━━ Given information ━━

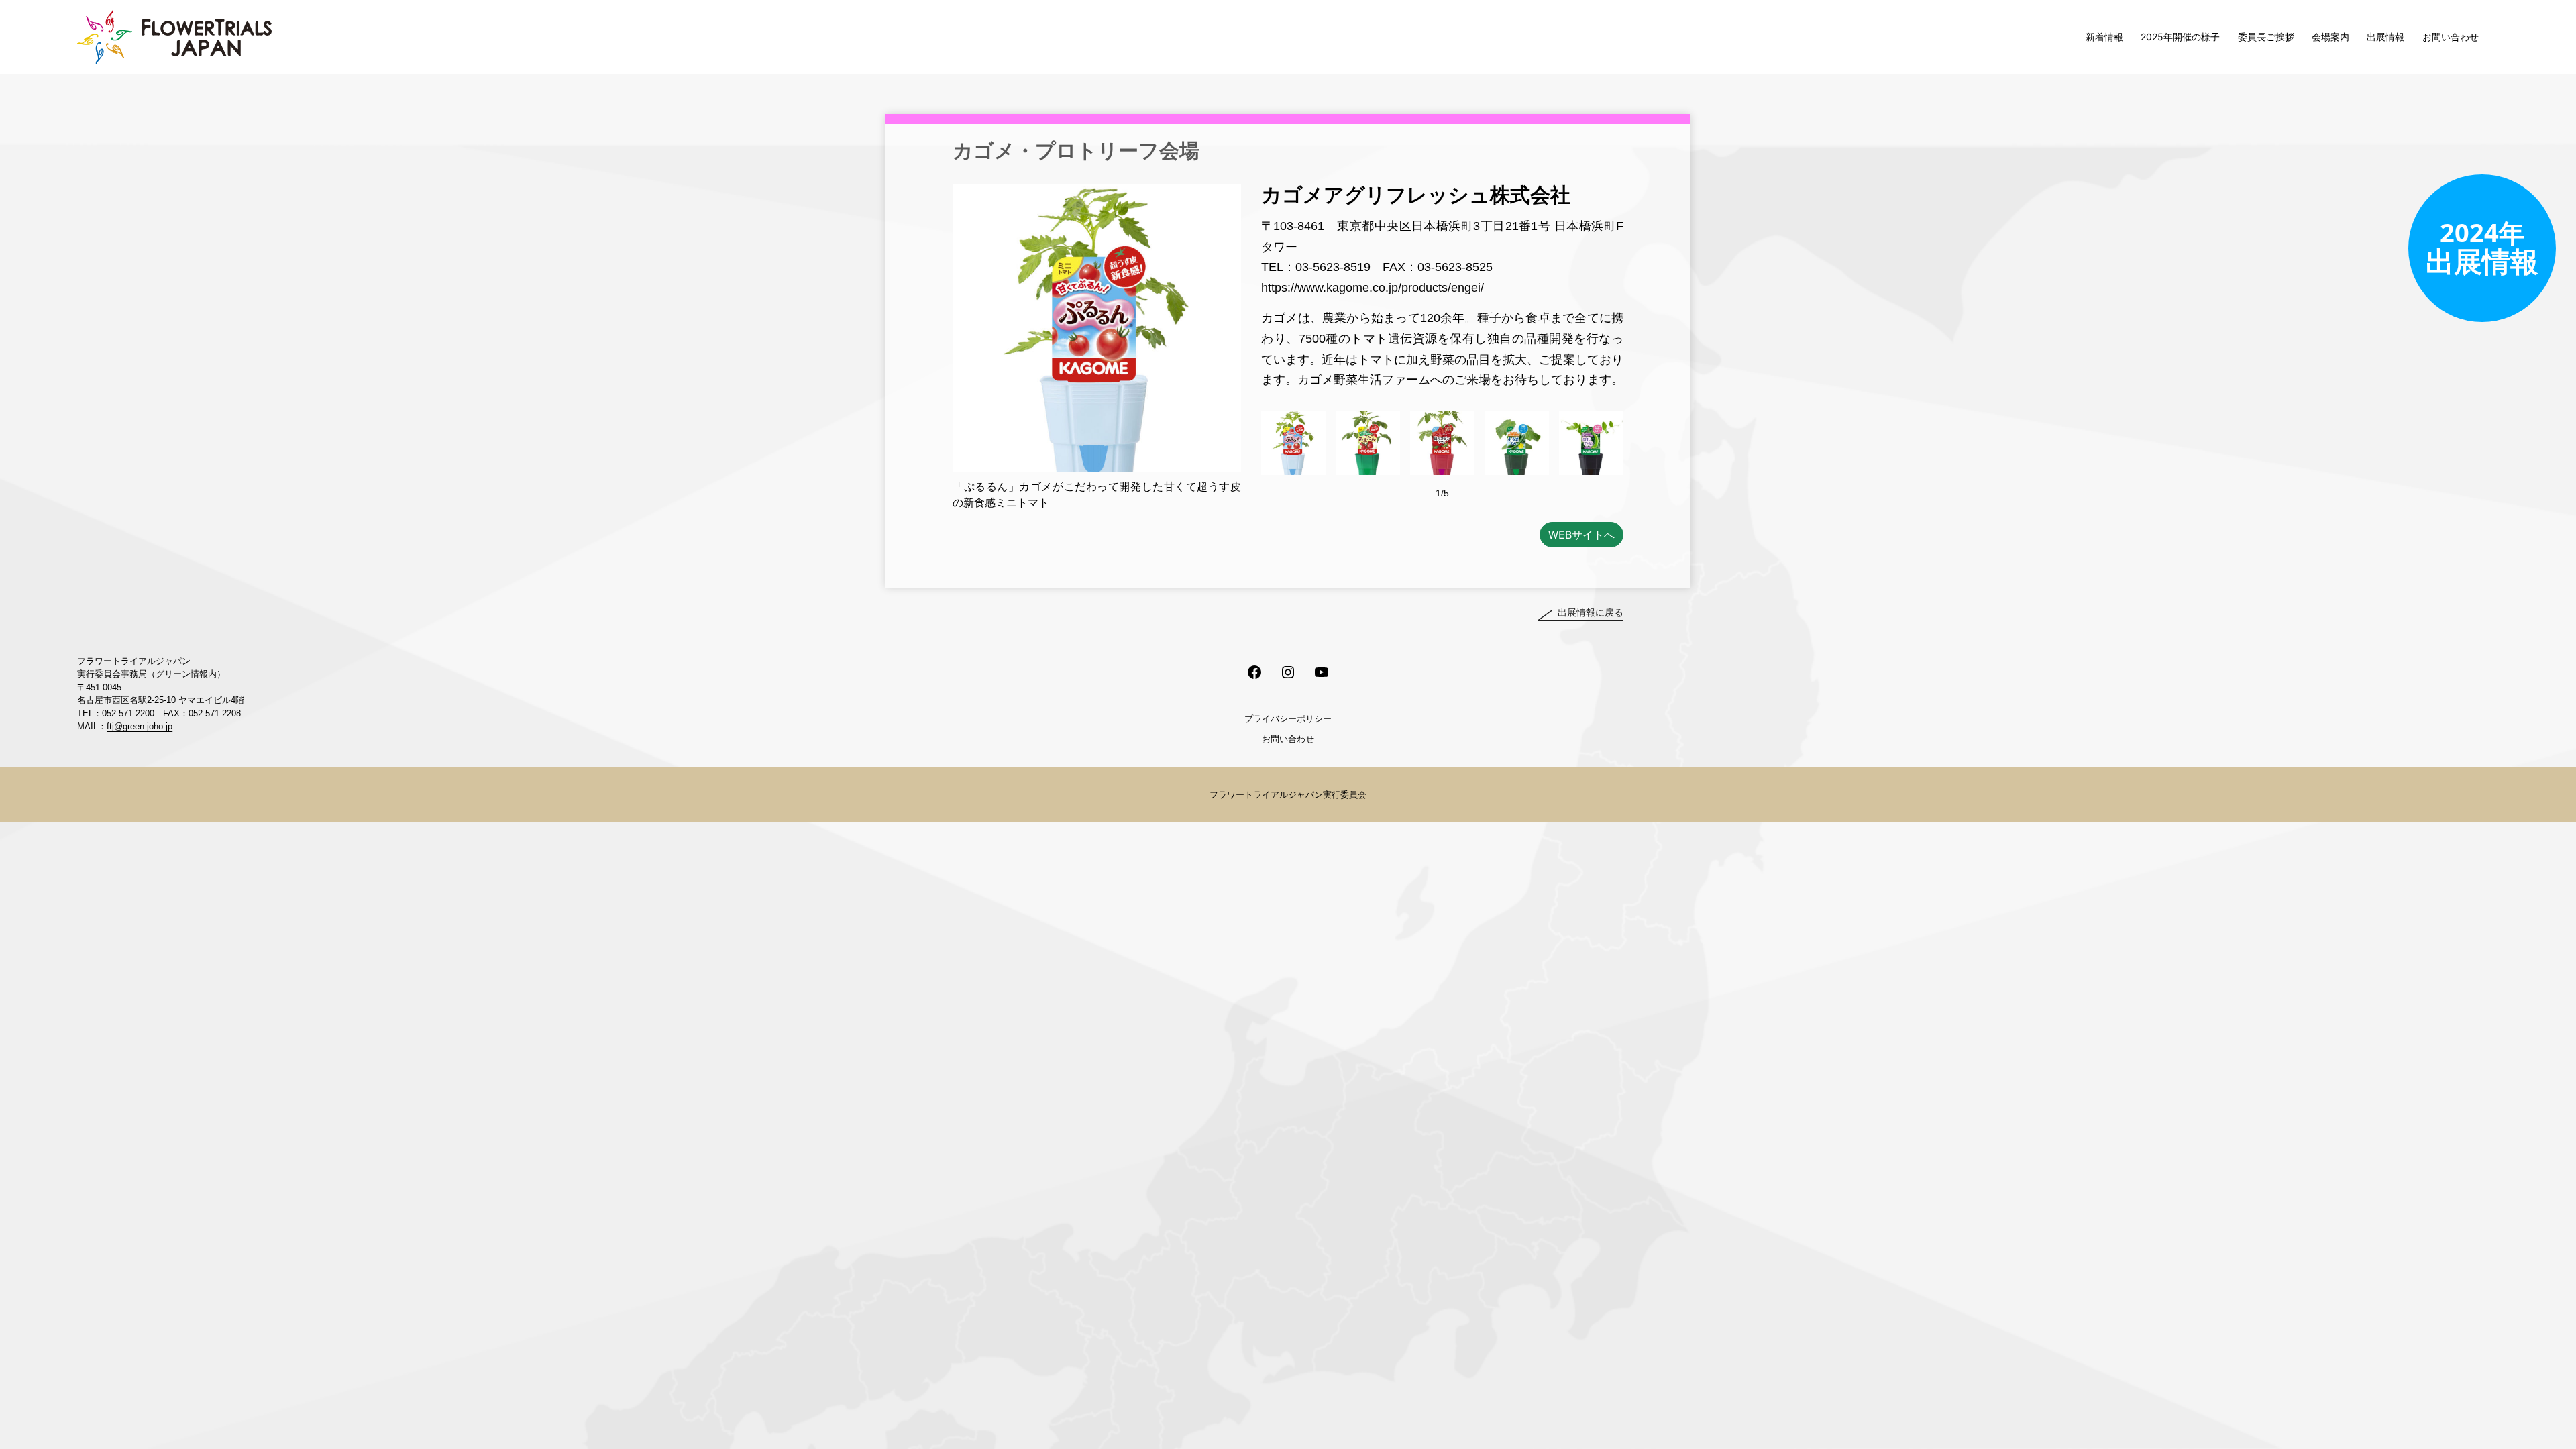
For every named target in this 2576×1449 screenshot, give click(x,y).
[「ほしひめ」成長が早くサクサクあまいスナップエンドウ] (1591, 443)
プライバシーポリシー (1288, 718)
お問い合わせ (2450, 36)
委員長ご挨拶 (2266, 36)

━━━
━━ Given information ━━

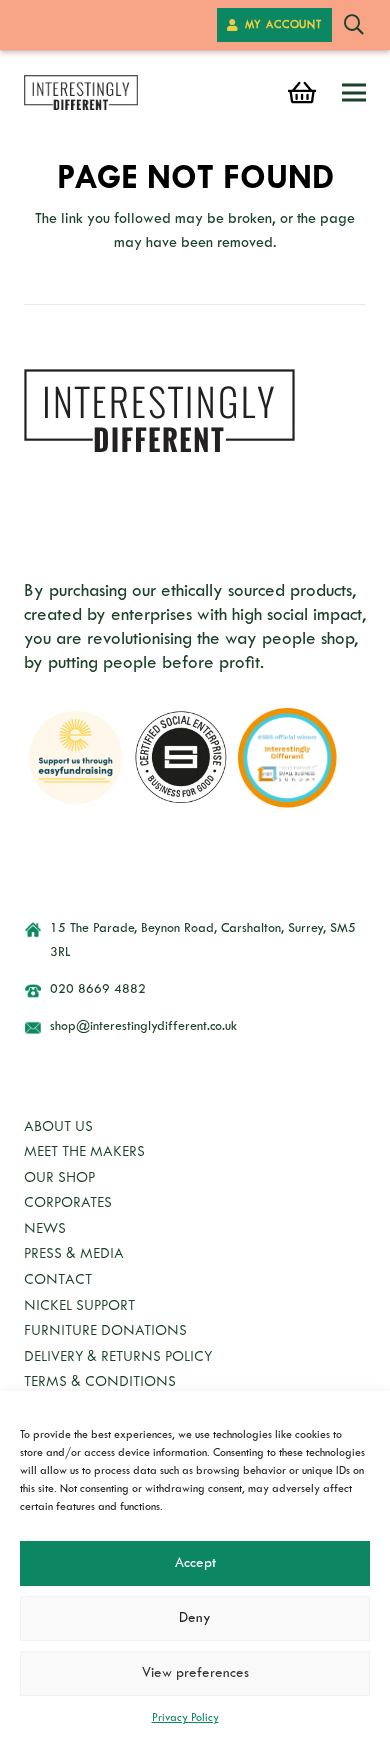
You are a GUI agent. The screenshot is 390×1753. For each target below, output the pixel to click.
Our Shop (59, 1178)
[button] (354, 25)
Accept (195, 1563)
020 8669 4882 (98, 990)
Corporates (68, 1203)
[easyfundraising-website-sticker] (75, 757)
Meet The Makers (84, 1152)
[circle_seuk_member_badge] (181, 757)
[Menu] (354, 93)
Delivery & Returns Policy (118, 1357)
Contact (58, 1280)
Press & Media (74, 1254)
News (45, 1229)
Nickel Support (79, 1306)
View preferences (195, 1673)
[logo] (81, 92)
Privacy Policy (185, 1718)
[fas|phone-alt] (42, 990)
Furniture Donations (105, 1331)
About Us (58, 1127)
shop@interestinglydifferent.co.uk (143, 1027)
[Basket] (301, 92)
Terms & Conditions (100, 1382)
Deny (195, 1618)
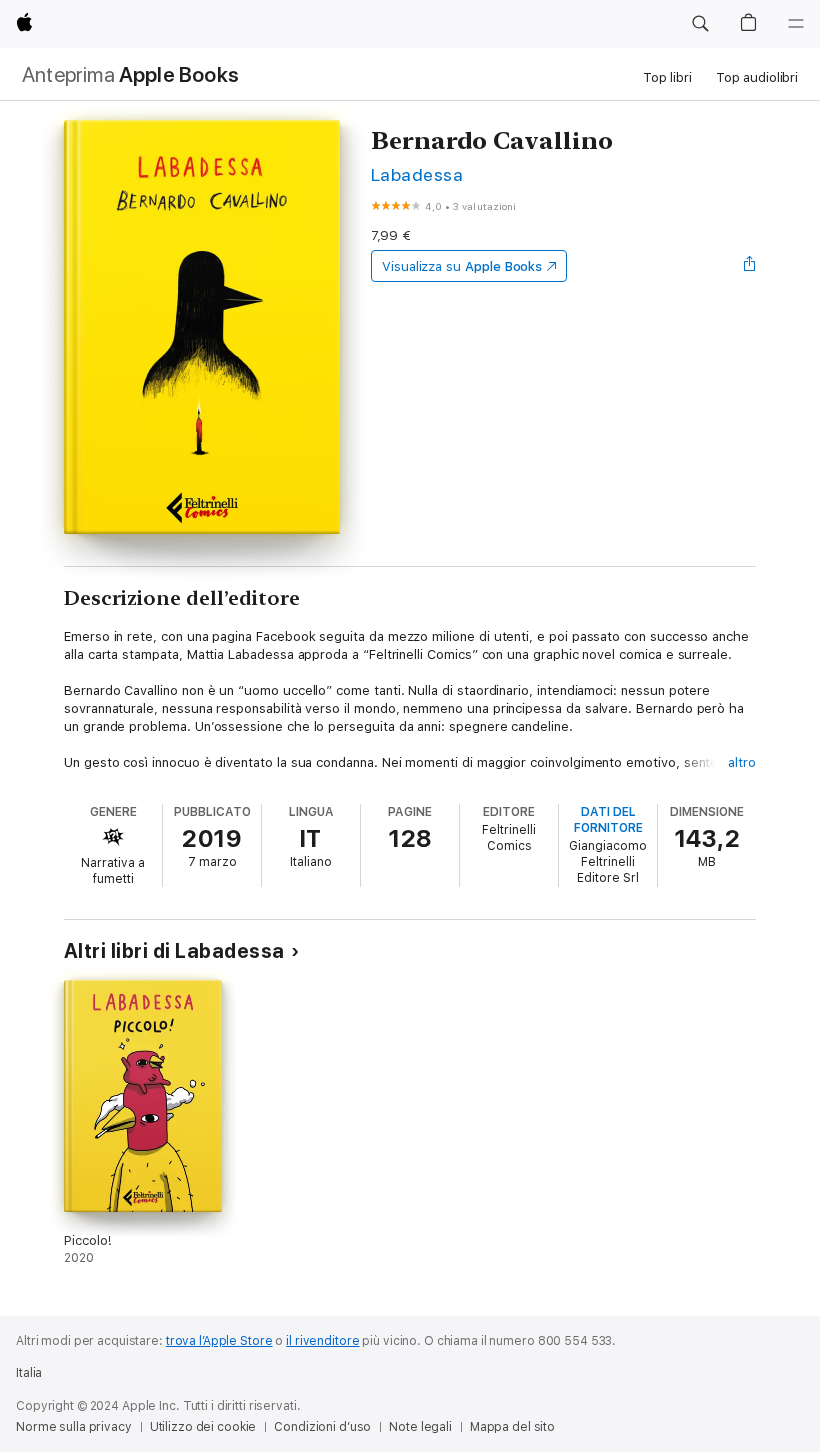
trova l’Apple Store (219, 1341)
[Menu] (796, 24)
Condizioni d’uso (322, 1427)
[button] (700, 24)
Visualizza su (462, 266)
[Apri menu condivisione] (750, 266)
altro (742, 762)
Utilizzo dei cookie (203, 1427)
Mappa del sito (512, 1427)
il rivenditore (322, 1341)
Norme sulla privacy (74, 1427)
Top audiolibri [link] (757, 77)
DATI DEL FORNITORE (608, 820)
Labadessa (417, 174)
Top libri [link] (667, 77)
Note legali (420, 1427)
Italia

━━━
━━ Given information ━━

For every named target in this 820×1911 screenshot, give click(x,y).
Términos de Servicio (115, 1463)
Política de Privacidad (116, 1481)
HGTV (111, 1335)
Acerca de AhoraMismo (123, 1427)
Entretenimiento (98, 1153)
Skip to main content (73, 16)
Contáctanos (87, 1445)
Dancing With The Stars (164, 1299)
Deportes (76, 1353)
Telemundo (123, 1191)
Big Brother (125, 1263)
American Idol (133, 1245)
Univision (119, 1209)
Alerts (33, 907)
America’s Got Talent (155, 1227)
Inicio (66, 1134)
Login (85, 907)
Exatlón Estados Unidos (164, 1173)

━━━

Give only the lines from the one holding "Corporates (68, 1203)" through the one holding "shop@interestinglydifferent.co.uk (143, 1027)", each restated exactly as it appears above.

Output for this exercise:
Corporates (68, 1203)
[easyfundraising-website-sticker] (75, 757)
Meet The Makers (84, 1152)
[circle_seuk_member_badge] (181, 757)
[Menu] (354, 93)
Delivery & Returns Policy (118, 1357)
Contact (58, 1280)
Press & Media (74, 1254)
News (45, 1229)
Nickel Support (79, 1306)
View preferences (195, 1673)
[logo] (81, 92)
Privacy Policy (185, 1718)
[fas|phone-alt] (42, 990)
Furniture Donations (105, 1331)
About Us (58, 1127)
shop@interestinglydifferent.co.uk (143, 1027)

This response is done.